Experimental evolution of D. simulans with increased OA resistance.

A Phylogeny of the drosophilid trio studied in this work. Mya: million years ago. B Schematic of octanoic acid (OA) resistance tube assay (see Materials and Methods) and selection procedure. This panel was created using BioRender.com. C Species differences in resistance of D. simulans 04 and D. sechellia 07 strains to 3 μl OA. D Schematic illustrating the generation of the base populations for Evolve-and-Resequence (see Materials and Methods). This panel was created using BioRender.com. E Changes in survivability to 3 μl OA of the ten D. simulans populations over generations 0-25. Box plots represent the interquartile ranges of the survivability for all the replicates; blue lines shows the generalized additive model (GAM) regression; grey shading represents the 95% confidence interval for the mean responses at each time point. F As in E for the 10 populations combined. G OA resistance for the combined 10 populations with increasing OA volumes during generation 25-31. H As in E, with 9 μl OA during generations 31-50. I As in H for the 10 populations combined. J Comparison of OA resistance of unevolved D. simulans (i.e., the original 10 outcrossed populations maintained on standard fly food; see Materials and Methods), evolved (generation 50 (G50)) D. simulans, and D. sechellia. K-N Phenotypic comparison of unevolved and evolved (G50+) D. simulans populations 1-3 for K noni resistance (G54), L fecundity (G54), M developmental viability (G57), and N lifespan (G57). For K-M, significance was assessed using the unpaired t-test correcting for multiple testing. NS p>0.05, ***p<0.001. For L-N, tests were run on standard media. No significant differences between unevolved and evolved flies were detected using the Cox regression model. See Materials and Methods for details and Data S1 for raw data.

Results

Experimental evolution of OA resistance in D. simulans

A previous study demonstrated that D. simulans strains can be experimentally evolved for higher OA resistance, enabling the identification of genomic regions (through microsatellite markers) responding to selection (Colson 2004). This success inspired us to take an Evolve-and-Resequence approach, which uses high-throughput sequencing to analyse the entire genome of populations before and after exposure to specific selective pressures, thereby facilitating the identification of adaptive loci from standing genetic variation in controlled and replicable settings (Turner and Miller 2012; Schlotterer, et al. 2016; Barghi, et al. 2019; Kelly and Hughes 2019; Shahrestani, et al. 2021). For studies of insecticide resistance, it has been predominantly used to examine changes in frequency of alleles of known genes rather than as a means to identify novel loci (Zoh, et al. 2021; Sadia, et al. 2024).

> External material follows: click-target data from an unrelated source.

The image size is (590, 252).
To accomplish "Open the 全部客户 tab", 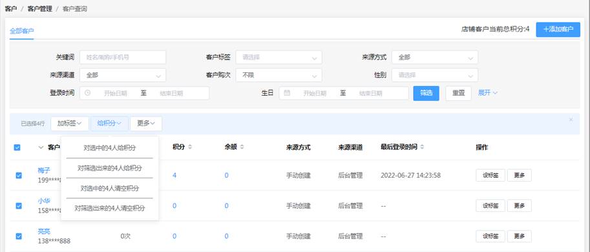I will (x=21, y=31).
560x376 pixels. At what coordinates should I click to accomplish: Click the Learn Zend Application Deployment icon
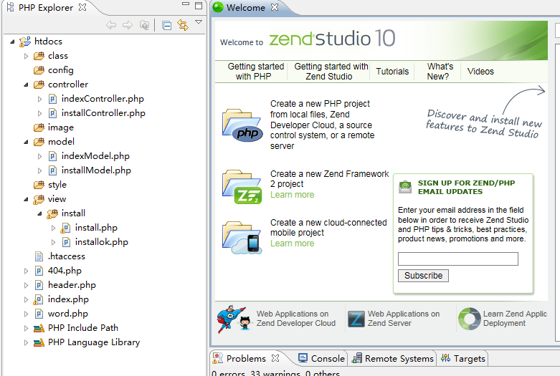pyautogui.click(x=469, y=319)
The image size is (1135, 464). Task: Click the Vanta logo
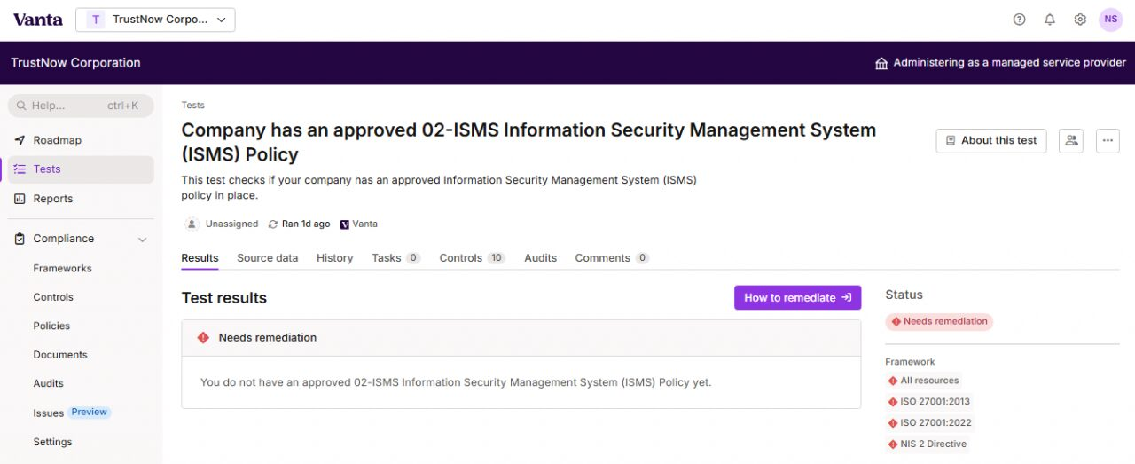(38, 20)

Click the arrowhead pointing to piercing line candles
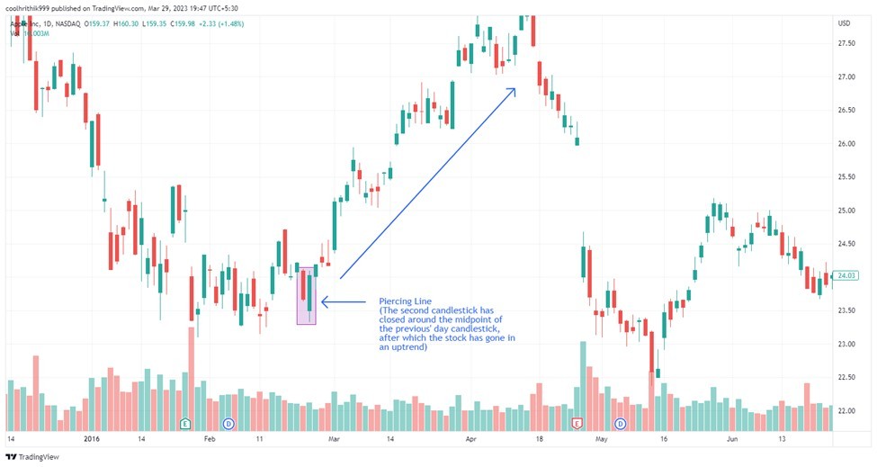coord(325,302)
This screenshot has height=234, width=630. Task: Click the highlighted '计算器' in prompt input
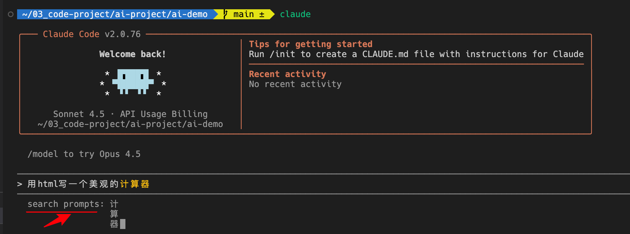(x=135, y=184)
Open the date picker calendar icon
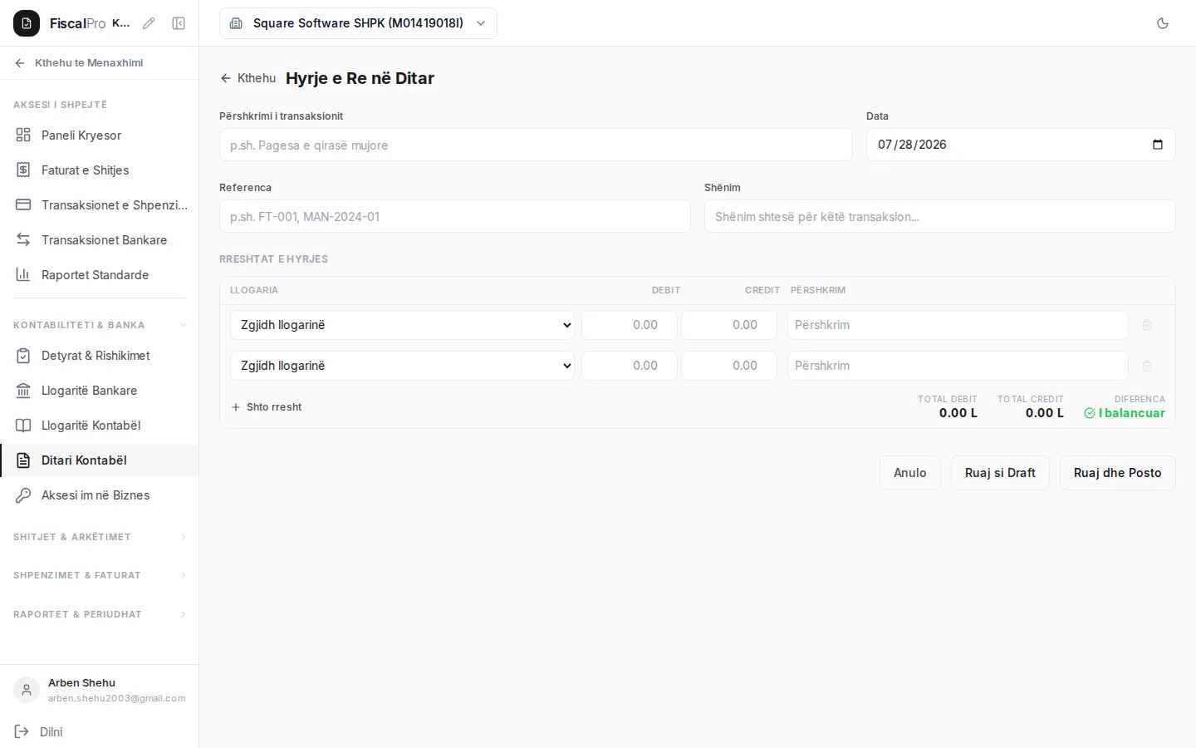This screenshot has height=748, width=1196. [x=1158, y=145]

The susceptibility/resistance of drosophilids to OA can be easily assessed by exposing flies to the toxin in a culture tube and counting the survivors after 24 h (Fig. 1B). In line with previous observations (Amlou, et al. 1997; Colson 2004), we found that a dose of 3 μl of pure OA (mixed with 1 ml glucose solution), corresponding to roughly half the amount estimated to be present in 2 g of noni pulp (see Materials and Methods), leads to death of ∼60% of D. simulans but has no effect on D. sechellia (Fig. 1C). By collecting the D. simulans survivors, we reasoned that we could allow these to mate and establish the next generation (Fig. 1B), thus enriching genetic variants conferring higher resistance, similarly to (Colson 2004). Repeating the process over multiple generations and multiple replicates would allow us to track phenotypic changes in resistance and investigate the associated trajectories in allele frequencies.

Standing genetic variation should be present in the evolving populations for natural selection to act upon (Teotonio, et al. 2009; Long, et al. 2015). As the spontaneous mutation rate in drosophilids is too low for artificial selection (Keightley, et al. 2014), we generated ten independent polymorphic base populations of D. simulans from 93 isogenic strains (Signor, et al. 2018) by round-robin crossing (Fig. 1D). These lines contain millions of SNPs, but we note that they were sampled from a single wild population in California, therefore reflecting the genetic variation present in that locality. The base populations therefore might not include all variants found across the species’ range, including those in regions where D. sechellia co-occurs. To minimize bottleneck effects, each population was kept at a size of ∼1000 flies. At each generation, ∼500 flies from each population were randomly collected and selected for resistance to 3 μl OA. Over the course of 25 generations, all the populations showed increased levels of survivability, suggesting parallel adaptive evolution (Fig. 1E). Given the consistent responses across all populations, we also analysed the phenotypic changes grouping all replicates, finding that the mean survivability significantly increased from ∼43% at generation 0 to ∼78% at generation 25 (Fig. 1F).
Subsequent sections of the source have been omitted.